The Wall Street Journal reported that a group led by Hong Kong-based Jynwel Capital, a private investment and equity firm, is considering an offer worth $2.2 billion to buy Reebok. The group also includes investment funds affiliated with the government of Abu Dhabi.
Adidas acquired U.S.-based Reebok in 2006 for $3.8 billion as part of a strategic plan to encroach on Nike’s market share. It re-organized Reebok as a fitness brand—most notably with a range of toning shoes and a chain of Reebok FitHubs specializing in crossfit and training gear. In August, Reebok reported its fifth consecutive quarter of sales growth and said it generated roughly $909 million in sales during the first half of 2014.
According to the Wall Street Journal, people close to the bidders believe Reebok would “benefit from management and ownership that would be better able to focus on reviving the brand’s fortunes in the U.S. outside the glare of public shareholders.”

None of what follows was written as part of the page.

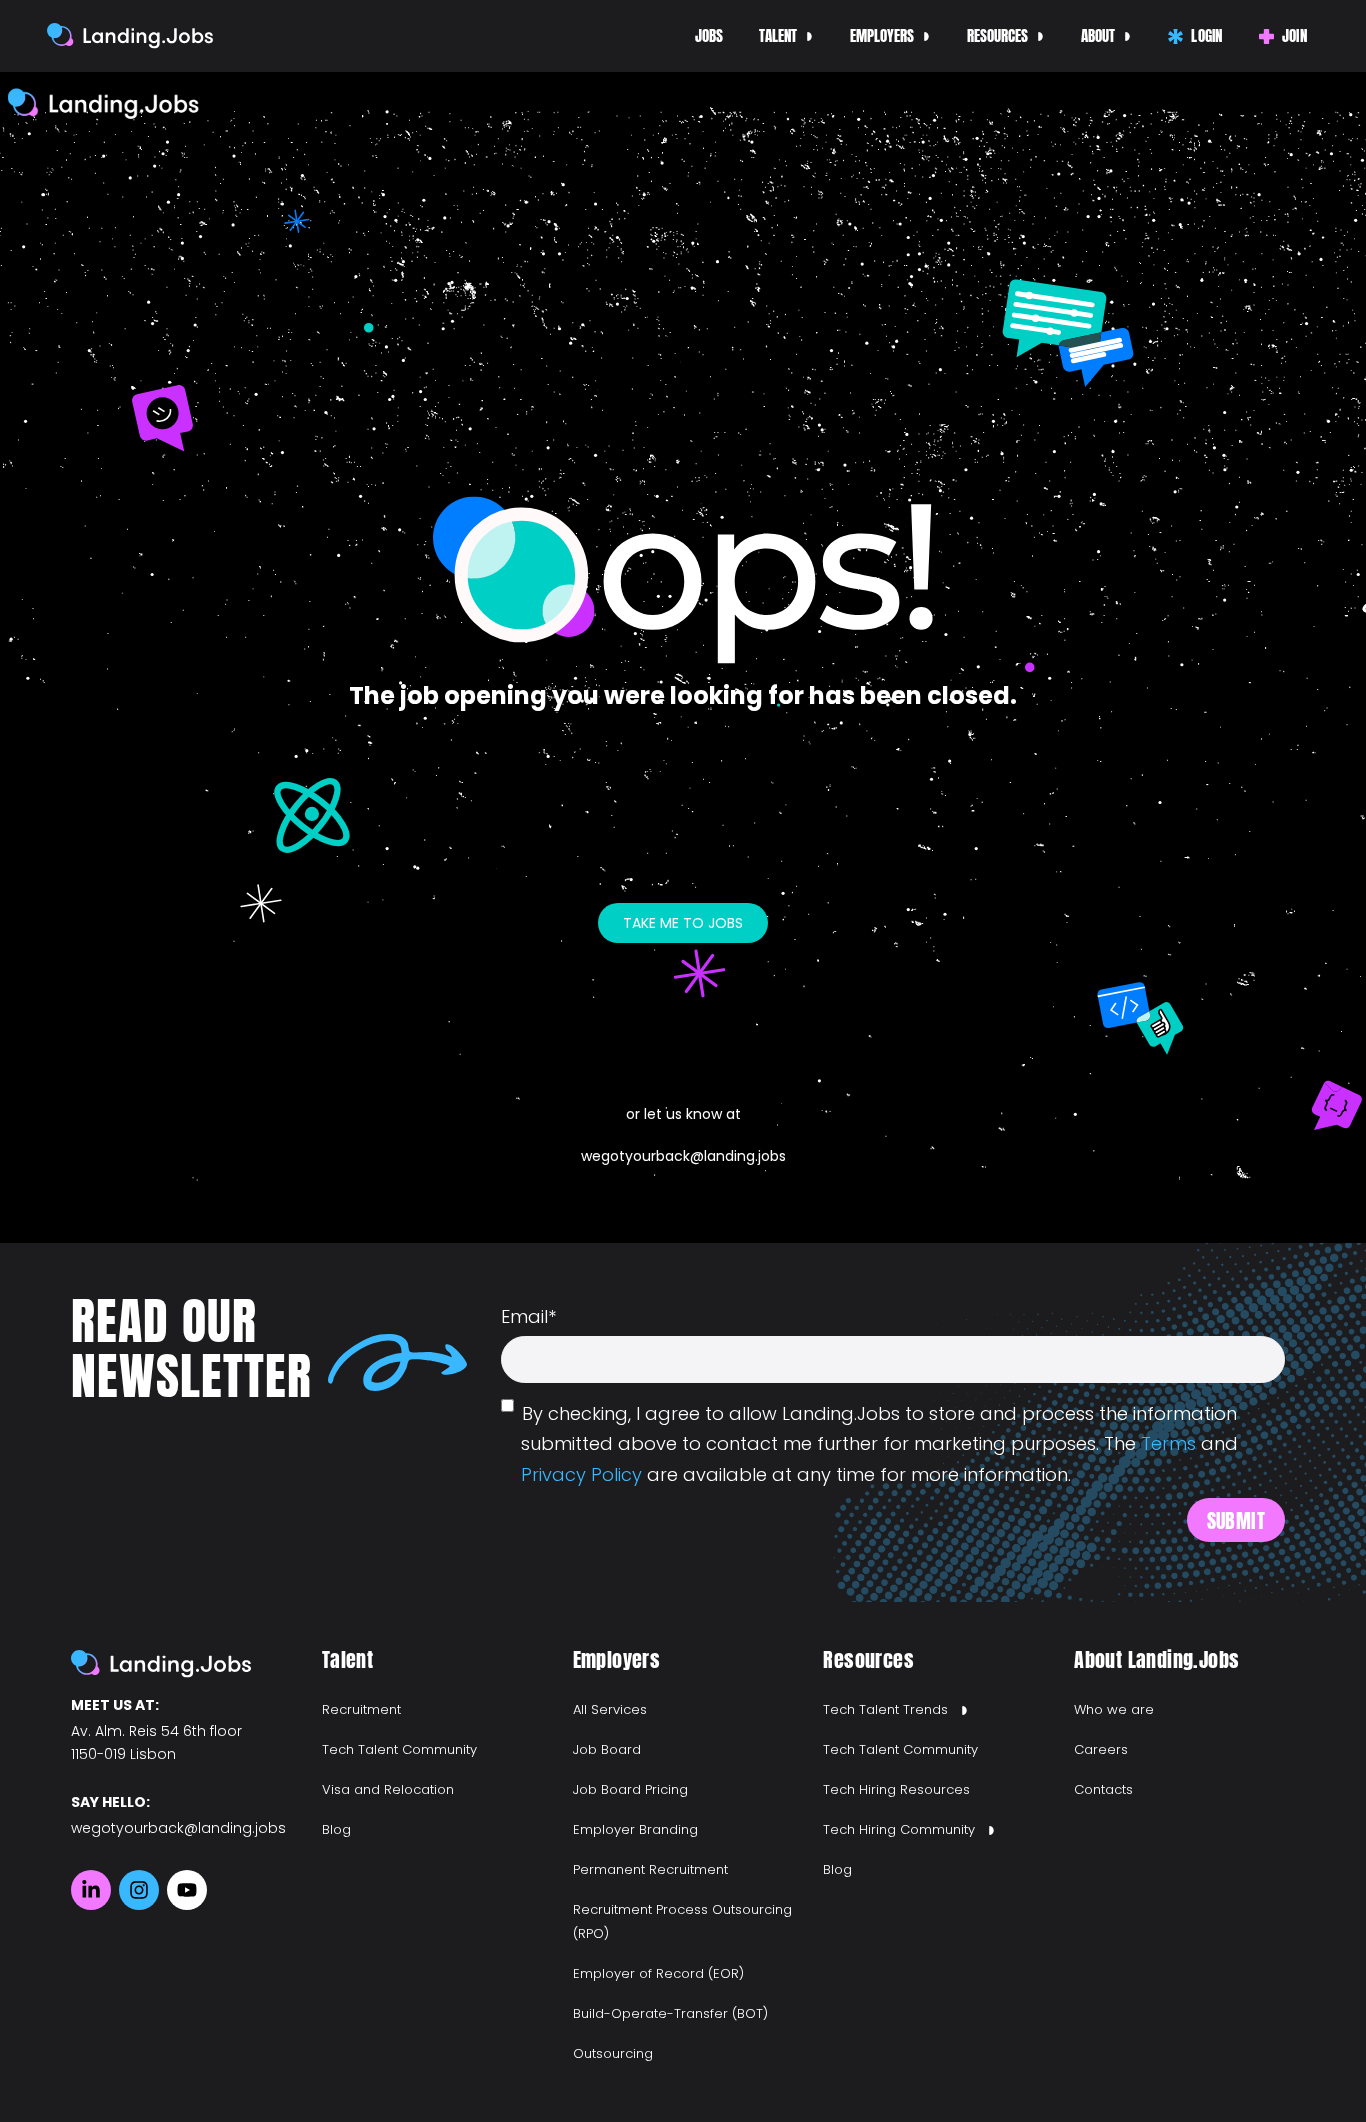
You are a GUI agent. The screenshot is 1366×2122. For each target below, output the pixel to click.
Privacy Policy (581, 1474)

Despite being the world’s second largest athletic apparel and footwear maker, Germany-based Adidas has lost some of its footing in the U.S. market in recent years. The company suffered when it lost its contract to supply the U.S. National Football League, and was damaged by the National Hockey League lockout during the 2012-2013 season. Most recently Adidas reduced its profit forecast for this year and next, citing declining demand for golf products in the U.S., currency pressure in Russia and increased marketing costs for the World Cup. Adidas also revealed that it is considering selling off its comfort shoe brand, Rockport, which it acquired when it purchased Reebok.
Adidas’ shares are down 41 percent so far this year. According to Euromonitor data, the brand’s North American market share has dipped 5.6% in 2003. In comparison to No. 1 ranked Nike, which increased 19.9%. Earlier this month, Adidas announced plans to return up to $1.9 billion to shareholders over the next three years.